Alexei
« Ce soir sur Ccnews, après sa sortie de prison Alexei Vromdanov viendra devant nous pour parler de sa future carrière. »
Un geste inconsidéré, je pris ma crosse et l'écrasa violemment contre l'écran de la télévision. Je ne sais pas si c'était la bouteille de vodka du soir qui n'étais pas très bien passée ou bien si c'était seulement mes nerfs qui me lachaient.
Qu'était il devenu le jeune garçon que je connaissais dans mon enfance? Celui avec qui j'aimais gambader dans les prés, égorgeant bêtes sauvages et petits oiseaux innocents grâce au métal rouillé que nous trouvions ici et là dans la plaine gelée environnante. Pour Alexei, la vie a toujours été artistique. A l'instar de Proust et sa madeleine, le jeune Alexei avait au fil des années nourrit une véritable obsession pour l'odeur du sang. Tel un vampire, il ne pouvait se retenir de déverser sur la neige immaculée, le pourpre de ce flot animal.
Ainsi le hockey vint à lui comme une nécessité. Ces gestes violents et gratuits, le rappel de sa glace natale, le sang qui coulait encore et toujours, n'étaient que des éléments qui réjouissait continuellement le jeune homme. Et moi avec lui, tel des frères, je l'accompagnais dans ces pires moments de folie. Je le soutenais également lorsqu'il se morfondait sur son sort, lorsque son âme revenait dans des dispositions que les spécialistes appellent à tord la normalité.
Car l'homme russe est né comme cela, violent et rude, insensible, souvent ivre, aimant son pays et prêt à tout pour le servir. Et c'est pour cela que lorsque notre république lui demanda de propager nos valeurs à Clint City, il accepta sans hésiter.

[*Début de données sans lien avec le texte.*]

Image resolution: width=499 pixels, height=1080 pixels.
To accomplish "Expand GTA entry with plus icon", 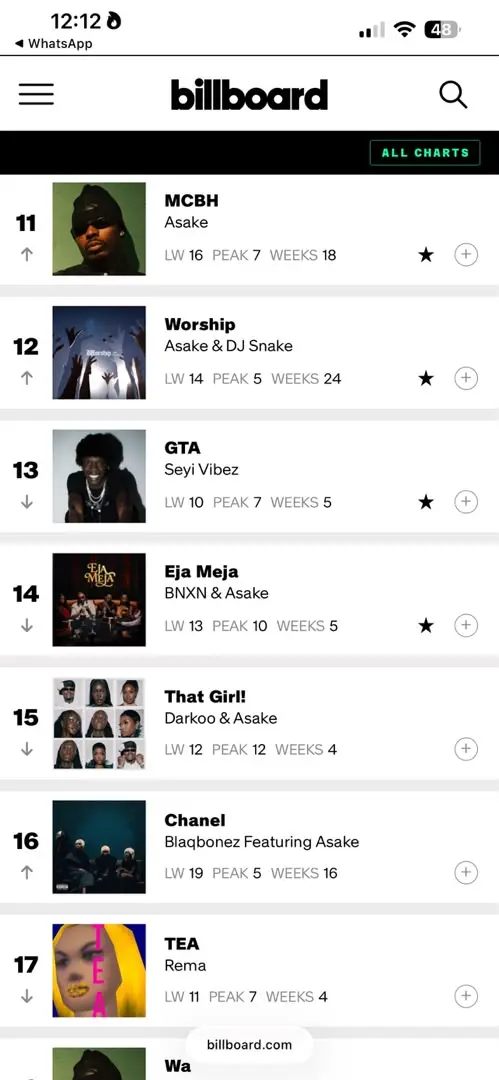I will click(466, 502).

Ce que les officiels du parti n'avaient pas prévus, c'était que dans le monde occidental, la violence, même dans sa forme la plus artistique, était proscrite.
Ainsi les scandales sportifs, puis la violence en dehors des stades. Alexei sombrait, non dans l'alcool, mais bien dans cette bonne conscience qui l'envahissait.
Il n'était plus le même, il n'était plus l'homme que j'avais connu.
J'ouvris alors la bouteille de vodka de secours, il ne restait plus que cela dans mon frigo de toute façon.
Avec un mal de tête non simulé, je m'endormis devant le cadavre de mon écran qui réfléchissait encore mon propre échec.